### Supplied records
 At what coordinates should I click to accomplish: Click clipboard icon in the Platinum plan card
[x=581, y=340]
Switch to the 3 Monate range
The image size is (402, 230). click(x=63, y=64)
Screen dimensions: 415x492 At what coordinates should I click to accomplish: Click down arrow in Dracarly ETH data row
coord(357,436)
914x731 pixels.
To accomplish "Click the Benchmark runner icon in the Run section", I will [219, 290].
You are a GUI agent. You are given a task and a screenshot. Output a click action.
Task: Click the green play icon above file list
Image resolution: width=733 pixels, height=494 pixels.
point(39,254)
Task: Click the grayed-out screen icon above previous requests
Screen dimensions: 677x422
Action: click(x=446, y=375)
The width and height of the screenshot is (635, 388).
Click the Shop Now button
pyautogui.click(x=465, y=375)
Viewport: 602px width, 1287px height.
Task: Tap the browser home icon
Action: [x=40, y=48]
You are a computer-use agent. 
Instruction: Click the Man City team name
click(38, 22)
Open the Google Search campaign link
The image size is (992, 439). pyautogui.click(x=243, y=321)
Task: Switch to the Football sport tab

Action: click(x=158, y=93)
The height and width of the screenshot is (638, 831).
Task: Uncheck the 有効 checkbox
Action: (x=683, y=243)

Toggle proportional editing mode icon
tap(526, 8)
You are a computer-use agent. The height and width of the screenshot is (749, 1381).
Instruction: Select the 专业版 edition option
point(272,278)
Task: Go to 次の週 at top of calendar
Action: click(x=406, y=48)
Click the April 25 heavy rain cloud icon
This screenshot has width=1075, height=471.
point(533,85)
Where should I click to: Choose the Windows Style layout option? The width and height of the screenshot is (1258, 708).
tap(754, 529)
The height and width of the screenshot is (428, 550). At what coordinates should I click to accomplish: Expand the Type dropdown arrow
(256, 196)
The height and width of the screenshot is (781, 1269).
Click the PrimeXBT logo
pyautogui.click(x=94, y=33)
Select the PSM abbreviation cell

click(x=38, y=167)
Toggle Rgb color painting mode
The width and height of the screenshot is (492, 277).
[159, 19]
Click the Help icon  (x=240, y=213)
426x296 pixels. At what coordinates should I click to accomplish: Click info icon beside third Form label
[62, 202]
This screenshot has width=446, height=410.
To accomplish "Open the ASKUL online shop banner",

### Work instruction
Please repeat the material above word for word.

### Result
 At what coordinates should I click to accomplish: Click clipboard icon in the Platinum plan card
[x=581, y=340]
Switch to the 3 Monate range
The image size is (402, 230). click(x=63, y=64)
Screen dimensions: 415x492 At what coordinates should I click to accomplish: Click down arrow in Dracarly ETH data row
coord(357,436)
914x731 pixels.
To accomplish "Click the Benchmark runner icon in the Run section", I will [219, 290].
You are a GUI agent. You are given a task and a screenshot. Output a click action.
Task: Click the green play icon above file list
Image resolution: width=733 pixels, height=494 pixels.
point(39,254)
Task: Click the grayed-out screen icon above previous requests
Screen dimensions: 677x422
Action: click(x=446, y=375)
The width and height of the screenshot is (635, 388).
Click the Shop Now button
pyautogui.click(x=465, y=375)
Viewport: 602px width, 1287px height.
Task: Tap the browser home icon
Action: [x=40, y=48]
You are a computer-use agent. 
Instruction: Click the Man City team name
click(38, 22)
Open the Google Search campaign link
The image size is (992, 439). pyautogui.click(x=243, y=321)
Task: Switch to the Football sport tab

Action: click(x=158, y=93)
The height and width of the screenshot is (638, 831).
Task: Uncheck the 有効 checkbox
Action: (x=683, y=243)

Toggle proportional editing mode icon
tap(526, 8)
You are a computer-use agent. The height and width of the screenshot is (749, 1381).
Instruction: Select the 专业版 edition option
point(272,278)
Task: Go to 次の週 at top of calendar
Action: click(x=406, y=48)
Click the April 25 heavy rain cloud icon
This screenshot has width=1075, height=471.
point(533,85)
Where should I click to: Choose the Windows Style layout option? The width and height of the screenshot is (1258, 708).
tap(754, 529)
The height and width of the screenshot is (428, 550). At what coordinates should I click to accomplish: Expand the Type dropdown arrow
(256, 196)
The height and width of the screenshot is (781, 1269).
Click the PrimeXBT logo
pyautogui.click(x=94, y=33)
Select the PSM abbreviation cell

click(x=38, y=167)
Toggle Rgb color painting mode
The width and height of the screenshot is (492, 277).
[159, 19]
Click the Help icon  (x=240, y=213)
426x296 pixels. At what coordinates should I click to accomplish: Click info icon beside third Form label
[62, 202]
This screenshot has width=446, height=410.
To accomplish "Open the ASKUL online shop banner",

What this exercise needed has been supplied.